According to a study conducted for the professional journal Health Affairs, life expectancy is falling for significant sections of the America’s population, and in some cases has reverted to levels not seen in half a century.
The figures reported are stark. The gap in life expectancy between the most privileged and the most disadvantaged groups in American society is more than 10 years for women and more than 14 years for men. The authors write: “These gaps have widened over time and have led to at least two ‘Americas’…”
The authors draw particular attention to the actual decline in life expectancy among the poorest sections of the White working class, those with less than a high school education. Life expectancy for women in that subgroup fell from more than 78 years in 1990 to 74 years in 2008. The figure for men also declined, by three years.
Across all racial groups—White, Black and Hispanic—the authors wrote: “We found that in 2008 US adult men and women with fewer than twelve years of education had life expectancies not much better than those of all adults in the 1950s and 1960s.”
Researchers suggested that rising obesity, higher rates of smoking among women, abuse of prescription drugs, and a decline in health insurance coverage—43 percent of the least-educated had no health insurance in 2006—may all have been contributing factors.
Michael Marmot, director of the Institute of Health Equity in London, told reporters that the decline in life expectancy for poor White women over the five-year period from 2003 to 2008 brought to mind the seven years of falling life expectancy for Russian men after the collapse of the Soviet Union in 1991.
This comment is all the more striking given that the five years from 2003 to 2008 largely preceded the Wall Street crash of September 2008 and the ensuing plunge of the US and world economy into the deepest slump since the Great Depression of the 1930s. There is no doubt that all the social evils discussed in the Health Affairs report have worsened over the past four years.
The decline for poor White women produced the remarkable result that in 2008 life expectancy for White women without a high school diploma was actually lower than for Black women with the same educational level, the first time that such an inversion has been reported in relation to a major indicator of social distress.
The authors strongly argue that behavioral factors alone, like drug abuse, cannot explain the disparity in health outcomes, which “reflect racial and ethnic differences as well as differences in education and income…”
Instead, they continue, “it has been proposed that social conditions can be ‘fundamental causes’ of health inequalities, which is why interventions based exclusively on modifying biomedical risk factors have not been, and are not likely to be, successful in substantially reducing health disparities.”

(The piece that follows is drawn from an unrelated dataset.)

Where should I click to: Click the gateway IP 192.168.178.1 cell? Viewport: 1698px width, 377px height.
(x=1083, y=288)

In other words, the decline in life expectancy for some sections of the middle class is a product of a broader social crisis. The Health Affairs report is an ominous warning of the cumulative impact of social inequality, poverty, unemployment, low wages and general deterioration of social services in America.

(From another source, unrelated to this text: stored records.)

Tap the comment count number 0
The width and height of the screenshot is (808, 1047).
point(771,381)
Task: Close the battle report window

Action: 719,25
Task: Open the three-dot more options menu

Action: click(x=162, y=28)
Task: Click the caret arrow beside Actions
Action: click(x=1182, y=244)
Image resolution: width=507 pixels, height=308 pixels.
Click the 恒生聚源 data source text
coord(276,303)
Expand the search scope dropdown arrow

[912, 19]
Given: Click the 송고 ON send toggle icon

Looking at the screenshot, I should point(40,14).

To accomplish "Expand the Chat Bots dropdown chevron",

Despite being expressed in the technical jargon of the social sciences, with its conclusions very cautiously drawn, the study documents the failure of American government to meet the most basic test of a society: the preservation and extension of human life.
The report provides an insight into the shocking conditions of poverty that are concealed by the corporate-controlled media and the political establishment. The decline in life expectancy for substantial sections of the population is the result not simply of impersonal economic forces. It is the outcome of decades of social and political reaction, presided over by Democratic as well as Republican administrations.

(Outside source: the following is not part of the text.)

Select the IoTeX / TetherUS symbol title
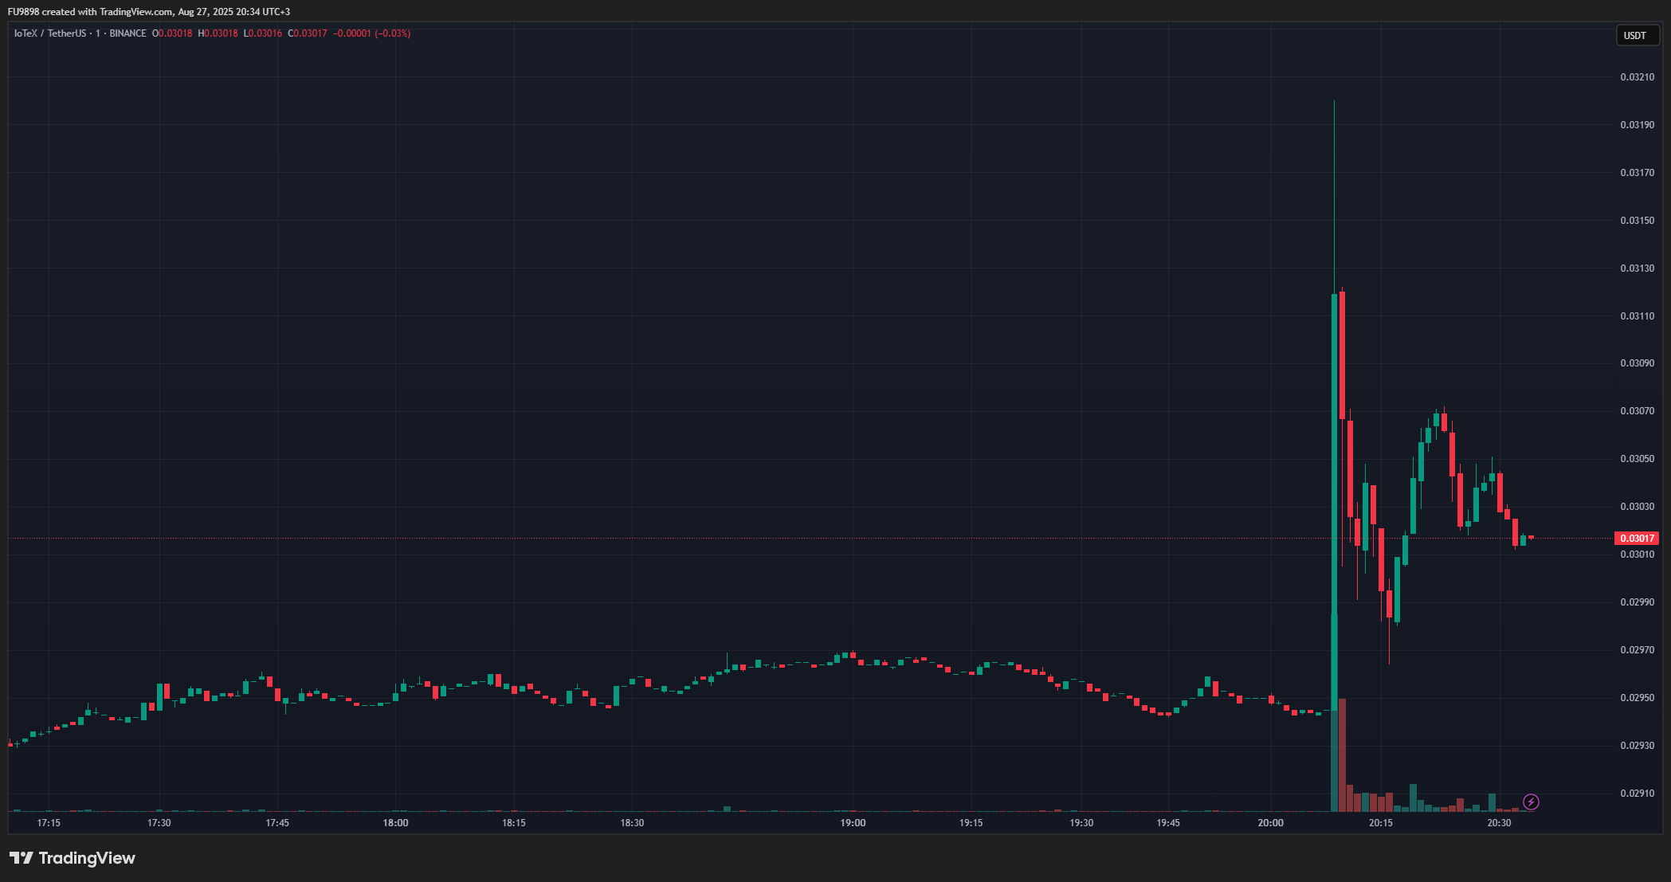Screen dimensions: 1671x882 (49, 33)
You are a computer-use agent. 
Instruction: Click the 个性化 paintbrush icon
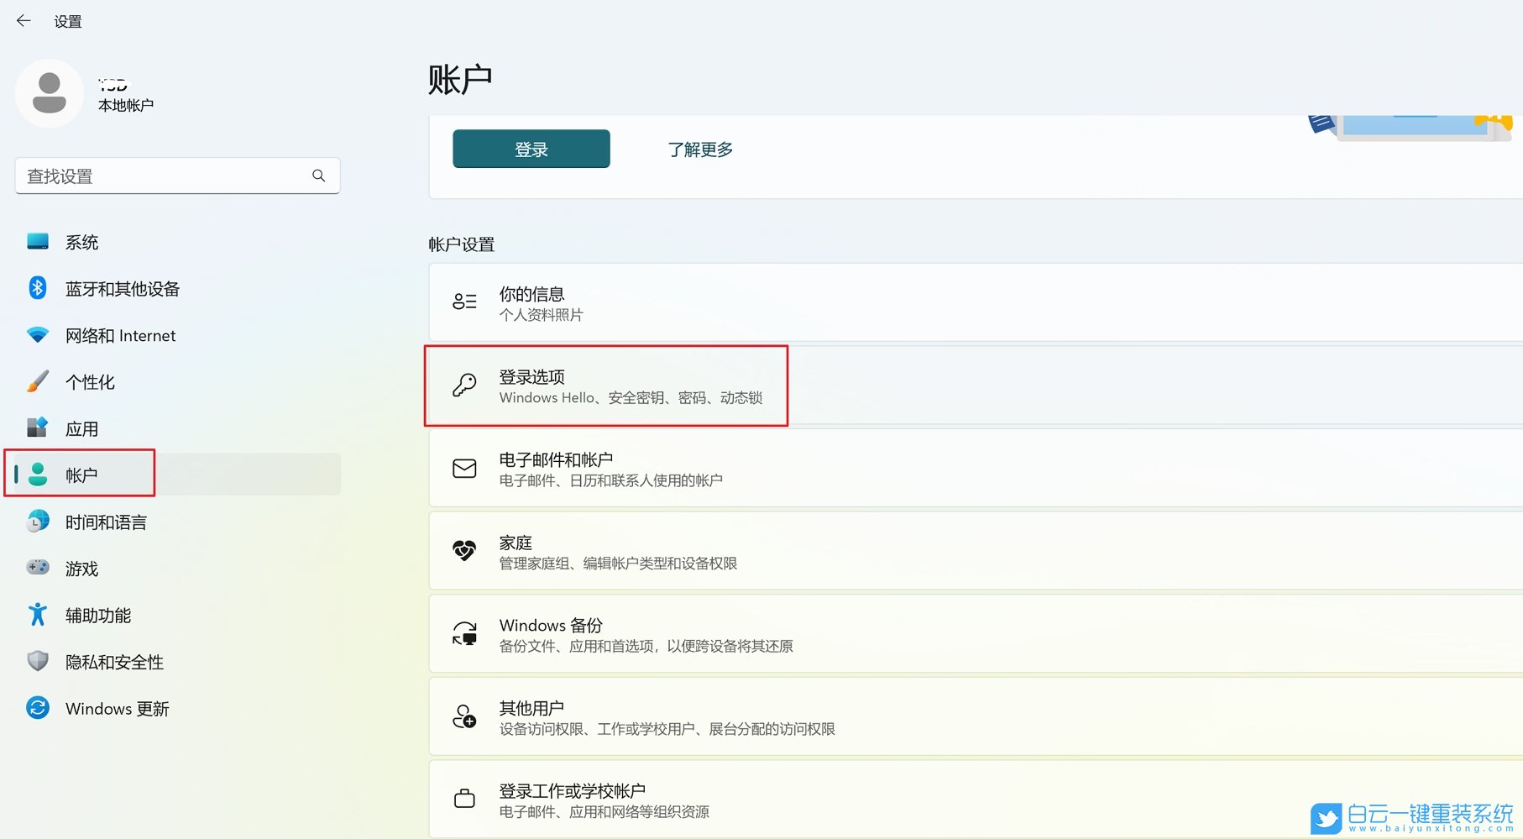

These policies—tax cuts for the rich, deregulation, cuts in social programs—have been carried out with the conscious aim of increasing the wealth of already rich at the direct expense of the vast majority of the people. They have been continued and intensified by the Obama administration.
The New York Times gave the Health Affairs report front-page treatment Friday, a prominence that was certainly warranted by the devastating findings of the study. But the account published by the Times gave one-sided attention to racial and cultural aspects of the study, as suggested by the headline chosen: “Life Span Shrinks for Least-Educated Whites in US.”
The Times article ignores the more fundamental socio-economic dimension of class, a term that does not appear among the more than 1,300 words the newspaper devoted to the report.
The authors of the Health Affairs study are not so shy about considering the impact of economic factors on life expectancy. They argue that “education and its socioeconomic status correlates are associated with lifelong health and survival outcomes that transcend the independent effects of race—a finding that is consistent with a large body of scientific literature dating back more than eighty years.”
The Times report does have the merit of giving the Health Affairs study public attention and placing it in the context of other research into the social crisis in the United States.
The article notes the dramatic decline of the United States in international rankings of life expectancy, especially for women, from 14th place in 1985 to 41st place in 2010, according to the United Nations. “Among developed countries, American women sank from the middle of the pack in 1970 to last place in 2010, according to the Human Mortality Database,” the Times noted.
While social conditions for the working masses deteriorate, America still remains number one in the world in the categories that really matter to the rich and powerful: the number of billionaires, the profits amassed by the super-rich, and the number of soldiers, policemen, bombs, missiles, and prison cells available to protect the financial parasites from the working people whose labor is the actual source of all wealth.